:: DOCUMENT TEXT ::

*****

Due to the blow the economy took because of COVID-19, the combination of a nonexistent tax levy and the money spent on raises, it left the district budget in tatters.
“After COVID hit, the economy kind of tanked and we lost a lot of our funding from the state,” Stiglich said. “We had already committed to these salaries and the bottom line was we had to have a balanced budget and we had to make cuts in order to make that happen.”
With these potential cuts looming over the upcoming school year, department heads are gearing up to face the worst.
“It’s hard to explain to the community why Francis Howell North is getting a brand new, state of the art high school and we might possibly not have the proper staff and classes will sit empty and that’s a very hard thing,” Business Department head Melissa Hanrahan said. “I also think that our Board of Education, if they knew this was happening, they could’ve come back to teachers and asked them to take a percentage cut.”
In fact, according to Spanish teacher Anelise Mossinghoff teachers were not consulted when the cuts were being decided. But for Hanrahan, the concern lies not only in the cuts being made, but in future class sizes. Too many students in a class can pose a problem for teachers as they will have a more difficult time focusing on each individual student. And of those departments often overlooked is the PE Department.
“If we’re going to be experiencing cuts, we’d lose at least part of a position,” PE Department head Kim Martin said. “Obviously, it’s huge anytime you lose any member of your department and for us if we do lose someone, that’s going to limit the options students have to take for electives in PE.”

*****

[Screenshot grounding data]
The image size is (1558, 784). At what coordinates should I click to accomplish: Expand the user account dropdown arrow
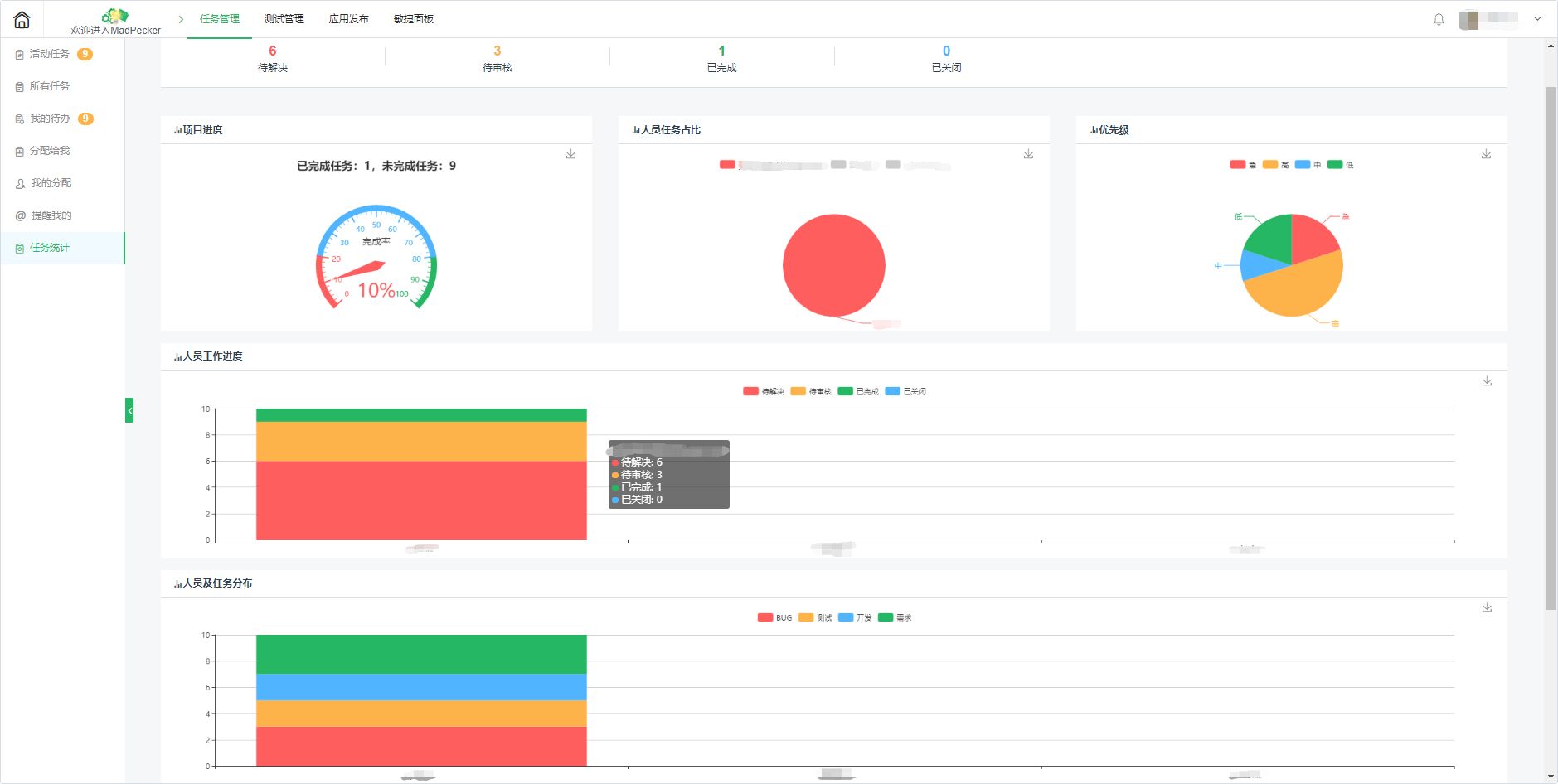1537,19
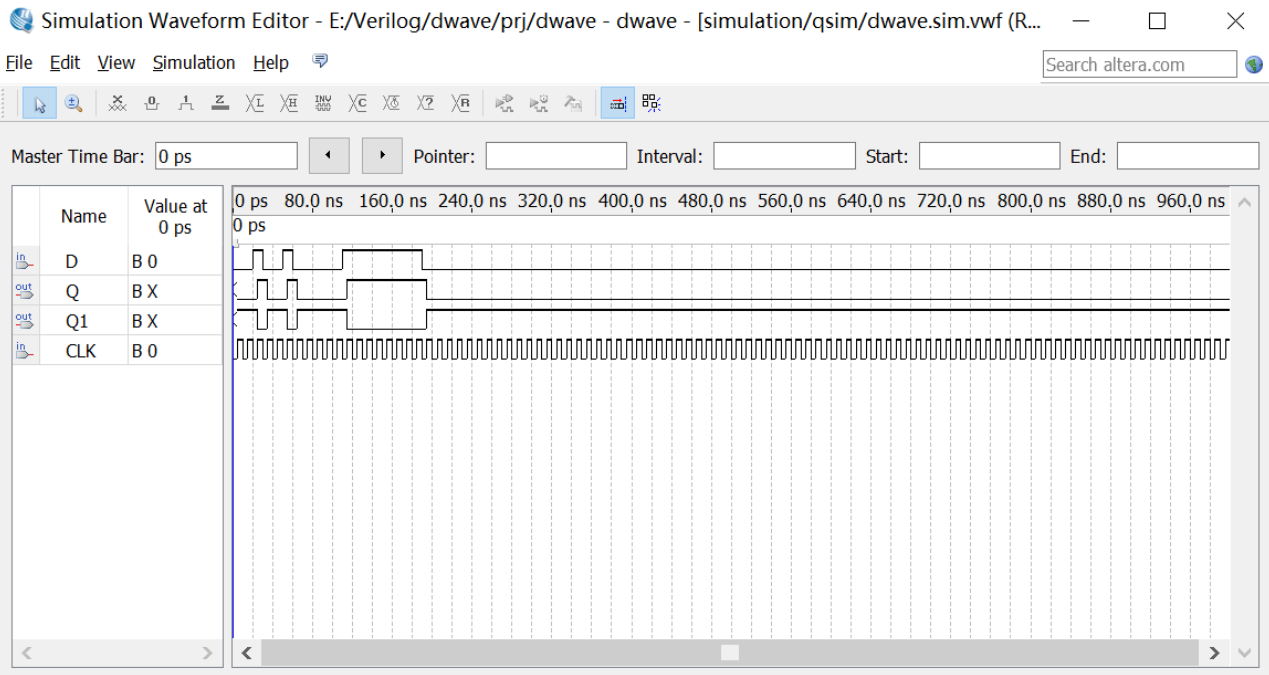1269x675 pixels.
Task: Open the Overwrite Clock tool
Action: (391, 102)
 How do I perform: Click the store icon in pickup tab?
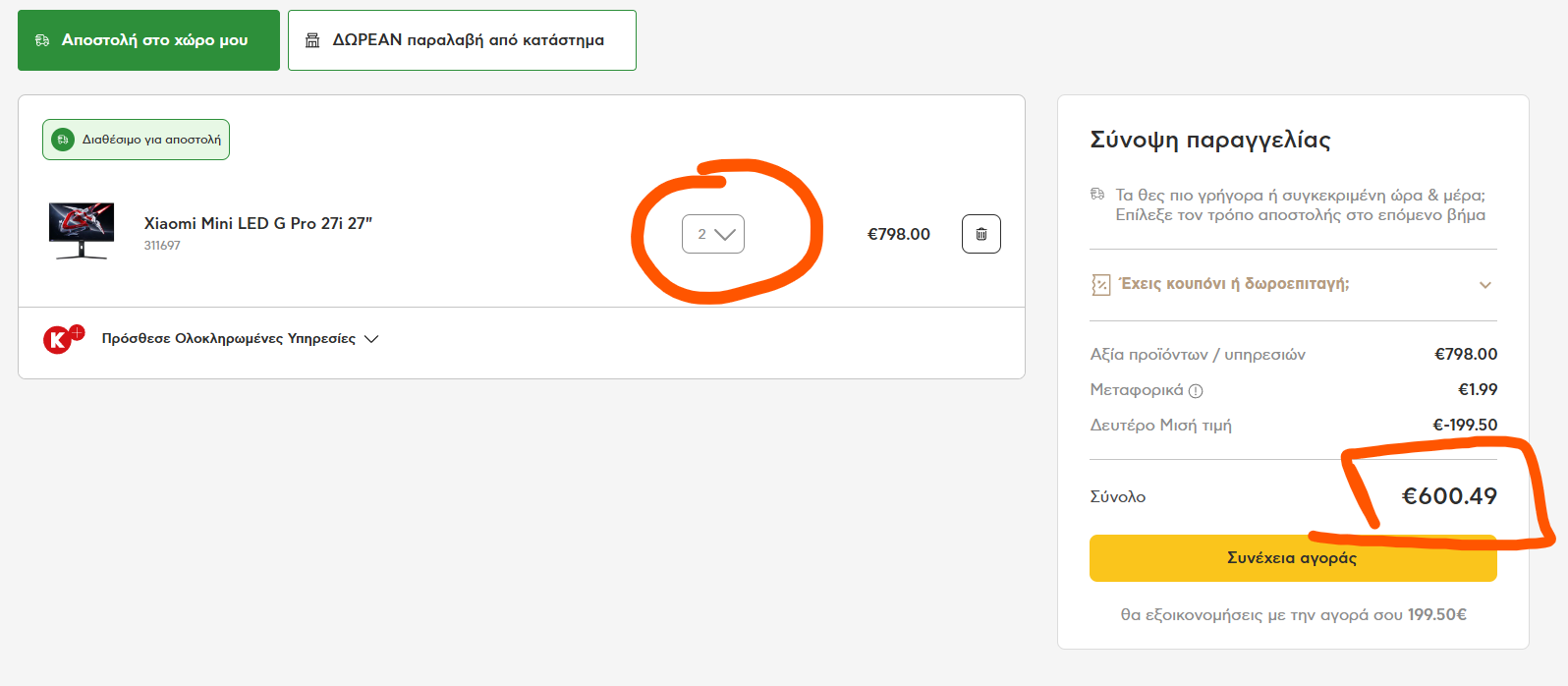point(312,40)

*****

:: EXERCISE REQUIREMENTS ::
Can you reproduce, word for word, the part of the article on school budget cuts above that runs from "Due to the blow" to "face the worst."?

:: RESPONSE TO THE TASK ::
Due to the blow the economy took because of COVID-19, the combination of a nonexistent tax levy and the money spent on raises, it left the district budget in tatters.
“After COVID hit, the economy kind of tanked and we lost a lot of our funding from the state,” Stiglich said. “We had already committed to these salaries and the bottom line was we had to have a balanced budget and we had to make cuts in order to make that happen.”
With these potential cuts looming over the upcoming school year, department heads are gearing up to face the worst.